INDUSTRIAL DEMOCRACY
Now, how are the directors of this great business chosen? Not by England’s leading bankers, or other notabilities, supposed to possess unusual wisdom; but democratically, by all of the people interested in the operations of the Society. And the number of such persons who have directly or indirectly a voice in the selection of the directors of the English Coöperative Wholesale Society is 2,750,000. For the directors of the Wholesale Society are elected by vote of the delegates of the 1399 retail societies. And the delegates of the retail societies are, in turn, selected by the members of the local societies;—that is, by the consumers, on the principle of one man, one vote, regardless of the amount of capital contributed. Note what kind of men these industrial democrats select to exercise executive control of their vast organization. Not all-wise bankers or their dummies, but men who have risen from the ranks of coöperation; men who, by conspicuous service in the local societies have won the respect and confidence of their fellows.
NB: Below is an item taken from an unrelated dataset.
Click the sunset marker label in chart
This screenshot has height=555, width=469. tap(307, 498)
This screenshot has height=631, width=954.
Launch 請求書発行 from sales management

The directors are elected for one year only; but a director is rarely unseated. J. T. W. Mitchell was president of the Society continuously for 21 years. Thirty-two directors are selected in this manner. Each gives to the business of the Society his whole time and attention; and the aggregate salaries of the thirty-two is less than that of many a single executive in American corporations; for these directors of England’s big business serve each for a salary of about $1500 a year.
The Coöperative Wholesale Society of England is the oldest and largest of these institutions. But similar wholesale societies exist in 15 other countries. The Scotch Society (which William Maxwell has served most efficiently as President for thirty years at a salary never exceeding $38 a week) has a turn-over of more than $50,000,000 a year.